Catecismo maior de Lutero – Sexto mandamento

07/07/2017 08:00

“Não adulterarás.” (Êxodo 20.14) / “Não cometa adultério.” (Catecismo Menor).

Fica expresso aqui que ao próximo não se deve causar desonra em sua esposa. Isso visa principalmente ao adultério, porque o povo judeu era organizado de tal forma que todos tinham que ser casados. Por isso também os jovens eram casados o mais cedo possível. O estado civil de solteiro não tinha valor, também não se permitia a prostituição e devassidão pública como agora. Por isso, o adultério entre eles era considerado a mais vil incastidade.

Como entre nós reina essa infame e imunda babilônia de depravação e libertinagem, este mandamento também está colocado contra toda falta de castidade. A proibição se aplica não somente ao ato exterior, mas também a todas as suas causas, estímulos e meios: o coração, a boca e o corpo inteiro devem ser castos, não devem ceder espaço à incastidade. (Mateus 5.27,28) “Vocês ouviram o que foi dito: “Não cometa adultério”. Mas eu lhes digo: quem olhar para uma mulher e desejar possuí-la já cometeu adultério no seu coração.”

Também se deve resguardar, impedir e resgatar seu próximo quando houver risco e necessidade, ajudando e recomendando que mantenha a dignidade.

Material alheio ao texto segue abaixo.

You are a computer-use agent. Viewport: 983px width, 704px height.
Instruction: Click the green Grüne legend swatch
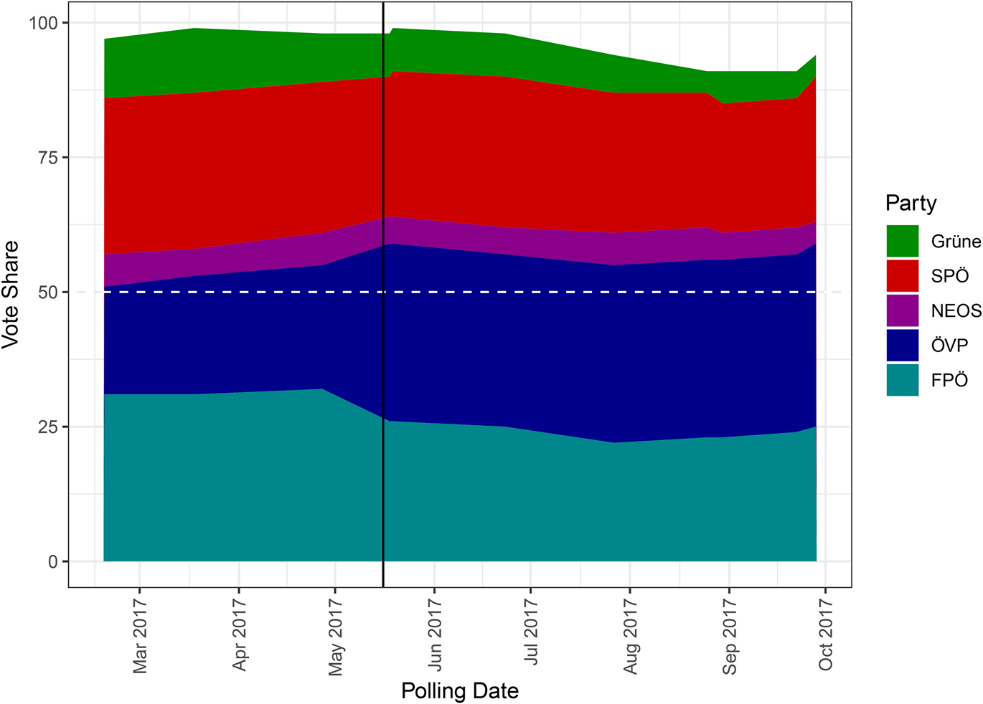coord(902,241)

Pois se você se omitir quando poderia impedi-lo, você terá tanta culpa quanto o próprio envolvido. 

Este mandamento está voltado justamente para as pessoas casadas e sugere que se fale a respeito do matrimônio. Deus prestigia e exalta muito o matrimônio, uma vez que, por meio do seu mandamento, Ele o confirma e preserva. 

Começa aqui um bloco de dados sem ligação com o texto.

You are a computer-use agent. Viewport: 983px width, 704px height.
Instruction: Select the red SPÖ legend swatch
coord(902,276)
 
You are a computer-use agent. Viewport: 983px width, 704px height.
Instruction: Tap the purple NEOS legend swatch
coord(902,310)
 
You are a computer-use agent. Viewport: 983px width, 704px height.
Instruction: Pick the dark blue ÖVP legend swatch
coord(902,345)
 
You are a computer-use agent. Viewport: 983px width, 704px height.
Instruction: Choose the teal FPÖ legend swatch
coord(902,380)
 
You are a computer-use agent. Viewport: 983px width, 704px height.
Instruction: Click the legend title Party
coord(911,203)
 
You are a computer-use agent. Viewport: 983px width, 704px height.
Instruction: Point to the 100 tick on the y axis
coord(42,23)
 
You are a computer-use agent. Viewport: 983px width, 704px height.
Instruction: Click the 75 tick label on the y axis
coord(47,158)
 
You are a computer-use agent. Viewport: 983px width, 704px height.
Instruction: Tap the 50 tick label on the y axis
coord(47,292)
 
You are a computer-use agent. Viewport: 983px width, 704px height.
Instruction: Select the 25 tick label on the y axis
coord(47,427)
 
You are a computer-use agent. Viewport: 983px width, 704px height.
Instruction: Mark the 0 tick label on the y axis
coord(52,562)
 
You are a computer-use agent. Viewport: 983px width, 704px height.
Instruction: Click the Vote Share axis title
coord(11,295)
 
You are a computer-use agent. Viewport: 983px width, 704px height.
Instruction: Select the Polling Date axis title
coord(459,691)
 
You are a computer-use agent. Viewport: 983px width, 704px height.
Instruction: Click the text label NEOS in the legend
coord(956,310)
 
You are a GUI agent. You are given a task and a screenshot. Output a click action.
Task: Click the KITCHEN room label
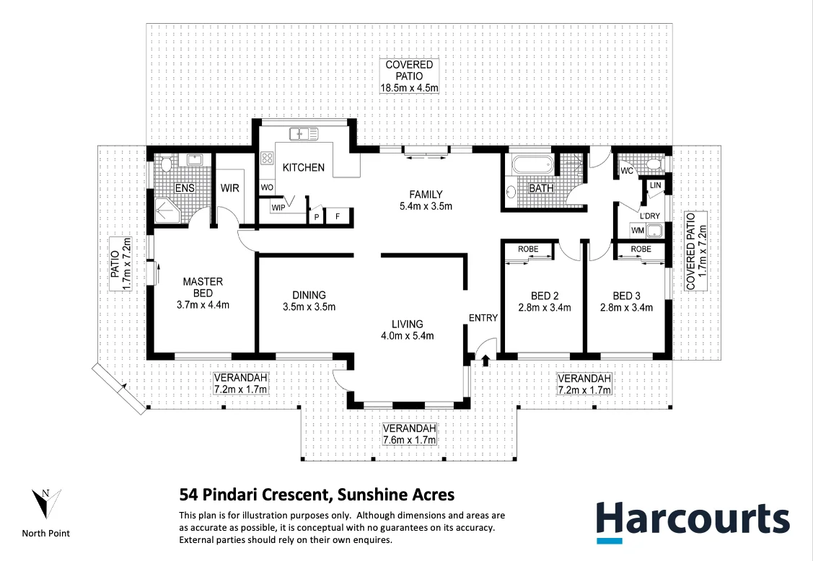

Por isso Ele também quer que nós o respeitemos, o preservemos e nele vivamos como num estado divinamente qualificado, bem-aventurado, pois Deus o instituiu antes de todos os outros estados e criou homem e mulher diferentes um do outro não para a molecagem, mas para manter a união, ser fecundos, gerar filhos, alimentar-nos e educar-nos para a glória de Deus. Por isso o estado de casado é o mais abençoado por Deus, tendo investido nele tudo o que há no mundo, para que sempre esteja ricamente provido.

A vida conjugal não é assunto para brincadeira ou curiosidade atrevida, mas algo excelente, muito sério para Deus.

Por isso sempre ensinei que não se deve desprezar nem falar mal do casamento, como faz nosso falso clero e o mundo em sua cegueira; e, sim, se deve considerá-lo em conformidade com a Palavra de Deus, que o descreve em termos muito positivos e o declara sagrado.

O estado de casado não é equiparado às outras categorias sociais, mas as precede e está acima de todas, quer se trate do imperador, potentados, bispos ou quem quer que seja. As categorias clericais e profanas precisam se humilhar e assumir esse estado. Não se trata de um estado ou categoria à parte, e, sim, da mais nobre.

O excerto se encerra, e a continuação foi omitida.